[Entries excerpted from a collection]
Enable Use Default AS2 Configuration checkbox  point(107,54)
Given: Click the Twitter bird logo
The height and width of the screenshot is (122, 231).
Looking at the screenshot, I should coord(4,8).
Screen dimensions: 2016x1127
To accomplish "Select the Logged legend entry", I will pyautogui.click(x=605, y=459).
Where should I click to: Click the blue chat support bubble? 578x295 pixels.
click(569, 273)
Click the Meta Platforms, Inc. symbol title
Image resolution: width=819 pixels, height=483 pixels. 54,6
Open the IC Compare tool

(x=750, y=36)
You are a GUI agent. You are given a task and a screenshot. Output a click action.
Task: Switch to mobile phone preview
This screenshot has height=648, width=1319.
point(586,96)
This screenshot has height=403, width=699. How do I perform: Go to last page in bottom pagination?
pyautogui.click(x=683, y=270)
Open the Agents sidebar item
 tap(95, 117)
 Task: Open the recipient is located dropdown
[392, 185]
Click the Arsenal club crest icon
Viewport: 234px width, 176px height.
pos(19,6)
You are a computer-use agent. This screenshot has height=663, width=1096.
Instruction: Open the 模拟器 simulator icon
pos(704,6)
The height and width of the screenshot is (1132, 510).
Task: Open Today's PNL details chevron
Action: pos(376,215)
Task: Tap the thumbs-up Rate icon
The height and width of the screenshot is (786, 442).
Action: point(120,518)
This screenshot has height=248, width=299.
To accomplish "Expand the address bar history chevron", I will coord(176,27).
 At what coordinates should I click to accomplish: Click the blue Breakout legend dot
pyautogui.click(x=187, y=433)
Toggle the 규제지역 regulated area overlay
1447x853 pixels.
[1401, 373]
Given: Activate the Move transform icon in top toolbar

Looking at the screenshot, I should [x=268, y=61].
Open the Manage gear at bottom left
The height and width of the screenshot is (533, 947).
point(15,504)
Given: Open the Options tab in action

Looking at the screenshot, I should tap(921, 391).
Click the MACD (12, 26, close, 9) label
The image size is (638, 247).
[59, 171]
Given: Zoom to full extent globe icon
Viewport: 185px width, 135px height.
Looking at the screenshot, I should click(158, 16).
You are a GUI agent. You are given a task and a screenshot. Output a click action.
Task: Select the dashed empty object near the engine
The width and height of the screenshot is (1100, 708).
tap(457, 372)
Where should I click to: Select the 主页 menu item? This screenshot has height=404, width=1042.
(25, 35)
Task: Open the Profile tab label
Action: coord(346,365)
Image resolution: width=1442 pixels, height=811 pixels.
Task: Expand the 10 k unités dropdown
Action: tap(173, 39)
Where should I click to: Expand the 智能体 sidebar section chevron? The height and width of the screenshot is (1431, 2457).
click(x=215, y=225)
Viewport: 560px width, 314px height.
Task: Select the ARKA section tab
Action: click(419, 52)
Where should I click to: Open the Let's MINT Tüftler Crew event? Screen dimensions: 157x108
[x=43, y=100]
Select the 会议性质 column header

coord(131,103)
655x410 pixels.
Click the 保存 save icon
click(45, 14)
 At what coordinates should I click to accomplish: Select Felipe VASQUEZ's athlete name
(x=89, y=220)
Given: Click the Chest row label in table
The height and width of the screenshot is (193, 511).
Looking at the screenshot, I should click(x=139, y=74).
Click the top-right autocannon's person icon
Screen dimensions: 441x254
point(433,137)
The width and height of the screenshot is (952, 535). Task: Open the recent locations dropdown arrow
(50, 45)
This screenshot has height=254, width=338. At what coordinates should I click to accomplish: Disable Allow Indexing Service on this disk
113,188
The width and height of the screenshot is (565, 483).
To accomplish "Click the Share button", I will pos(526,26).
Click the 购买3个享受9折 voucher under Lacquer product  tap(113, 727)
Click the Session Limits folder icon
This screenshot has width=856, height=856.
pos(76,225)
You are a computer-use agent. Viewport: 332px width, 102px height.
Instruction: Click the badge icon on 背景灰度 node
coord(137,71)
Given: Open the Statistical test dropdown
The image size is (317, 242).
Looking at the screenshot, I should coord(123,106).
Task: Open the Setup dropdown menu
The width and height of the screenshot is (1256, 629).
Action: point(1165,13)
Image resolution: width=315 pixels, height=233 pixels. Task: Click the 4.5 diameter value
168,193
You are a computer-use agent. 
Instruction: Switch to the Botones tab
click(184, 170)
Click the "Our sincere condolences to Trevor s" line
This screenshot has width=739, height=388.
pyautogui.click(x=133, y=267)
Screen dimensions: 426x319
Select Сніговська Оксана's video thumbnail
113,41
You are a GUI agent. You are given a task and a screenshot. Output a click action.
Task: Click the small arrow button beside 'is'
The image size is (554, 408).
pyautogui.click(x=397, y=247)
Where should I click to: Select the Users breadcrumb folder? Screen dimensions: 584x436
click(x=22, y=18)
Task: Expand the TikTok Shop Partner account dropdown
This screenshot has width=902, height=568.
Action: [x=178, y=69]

### REQUIRED TASK
Copy out every line of the entries above, keeping each one word for word.

### FULL ANSWER
Enable Use Default AS2 Configuration checkbox  point(107,54)
Given: Click the Twitter bird logo
The height and width of the screenshot is (122, 231).
Looking at the screenshot, I should coord(4,8).
Screen dimensions: 2016x1127
To accomplish "Select the Logged legend entry", I will pyautogui.click(x=605, y=459).
Where should I click to: Click the blue chat support bubble? 578x295 pixels.
click(569, 273)
Click the Meta Platforms, Inc. symbol title
Image resolution: width=819 pixels, height=483 pixels. 54,6
Open the IC Compare tool

(x=750, y=36)
You are a GUI agent. You are given a task and a screenshot. Output a click action.
Task: Switch to mobile phone preview
This screenshot has height=648, width=1319.
point(586,96)
This screenshot has height=403, width=699. How do I perform: Go to last page in bottom pagination?
pyautogui.click(x=683, y=270)
Open the Agents sidebar item
 tap(95, 117)
 Task: Open the recipient is located dropdown
[392, 185]
Click the Arsenal club crest icon
Viewport: 234px width, 176px height.
pos(19,6)
You are a computer-use agent. This screenshot has height=663, width=1096.
Instruction: Open the 模拟器 simulator icon
pos(704,6)
The height and width of the screenshot is (1132, 510).
Task: Open Today's PNL details chevron
Action: pos(376,215)
Task: Tap the thumbs-up Rate icon
The height and width of the screenshot is (786, 442).
Action: point(120,518)
This screenshot has height=248, width=299.
To accomplish "Expand the address bar history chevron", I will coord(176,27).
 At what coordinates should I click to accomplish: Click the blue Breakout legend dot
pyautogui.click(x=187, y=433)
Toggle the 규제지역 regulated area overlay
1447x853 pixels.
[1401, 373]
Given: Activate the Move transform icon in top toolbar

Looking at the screenshot, I should [x=268, y=61].
Open the Manage gear at bottom left
The height and width of the screenshot is (533, 947).
point(15,504)
Given: Open the Options tab in action

Looking at the screenshot, I should tap(921, 391).
Click the MACD (12, 26, close, 9) label
The image size is (638, 247).
[59, 171]
Given: Zoom to full extent globe icon
Viewport: 185px width, 135px height.
Looking at the screenshot, I should click(158, 16).
You are a GUI agent. You are given a task and a screenshot. Output a click action.
Task: Select the dashed empty object near the engine
The width and height of the screenshot is (1100, 708).
tap(457, 372)
Where should I click to: Select the 主页 menu item? This screenshot has height=404, width=1042.
(25, 35)
Task: Open the Profile tab label
Action: coord(346,365)
Image resolution: width=1442 pixels, height=811 pixels.
Task: Expand the 10 k unités dropdown
Action: tap(173, 39)
Where should I click to: Expand the 智能体 sidebar section chevron? The height and width of the screenshot is (1431, 2457).
click(x=215, y=225)
Viewport: 560px width, 314px height.
Task: Select the ARKA section tab
Action: click(419, 52)
Where should I click to: Open the Let's MINT Tüftler Crew event? Screen dimensions: 157x108
[x=43, y=100]
Select the 会议性质 column header

coord(131,103)
655x410 pixels.
Click the 保存 save icon
click(45, 14)
 At what coordinates should I click to accomplish: Select Felipe VASQUEZ's athlete name
(x=89, y=220)
Given: Click the Chest row label in table
The height and width of the screenshot is (193, 511).
Looking at the screenshot, I should click(x=139, y=74).
Click the top-right autocannon's person icon
Screen dimensions: 441x254
point(433,137)
The width and height of the screenshot is (952, 535). Task: Open the recent locations dropdown arrow
(50, 45)
This screenshot has height=254, width=338. At what coordinates should I click to accomplish: Disable Allow Indexing Service on this disk
113,188
The width and height of the screenshot is (565, 483).
To accomplish "Click the Share button", I will pos(526,26).
Click the 购买3个享受9折 voucher under Lacquer product  tap(113, 727)
Click the Session Limits folder icon
This screenshot has width=856, height=856.
pos(76,225)
You are a computer-use agent. Viewport: 332px width, 102px height.
Instruction: Click the badge icon on 背景灰度 node
coord(137,71)
Given: Open the Statistical test dropdown
The image size is (317, 242).
Looking at the screenshot, I should coord(123,106).
Task: Open the Setup dropdown menu
The width and height of the screenshot is (1256, 629).
Action: point(1165,13)
Image resolution: width=315 pixels, height=233 pixels. Task: Click the 4.5 diameter value
168,193
You are a computer-use agent. 
Instruction: Switch to the Botones tab
click(184, 170)
Click the "Our sincere condolences to Trevor s" line
This screenshot has width=739, height=388.
pyautogui.click(x=133, y=267)
Screen dimensions: 426x319
Select Сніговська Оксана's video thumbnail
113,41
You are a GUI agent. You are given a task and a screenshot. Output a click action.
Task: Click the small arrow button beside 'is'
The image size is (554, 408).
pyautogui.click(x=397, y=247)
Where should I click to: Select the Users breadcrumb folder? Screen dimensions: 584x436
click(x=22, y=18)
Task: Expand the TikTok Shop Partner account dropdown
This screenshot has width=902, height=568.
Action: [x=178, y=69]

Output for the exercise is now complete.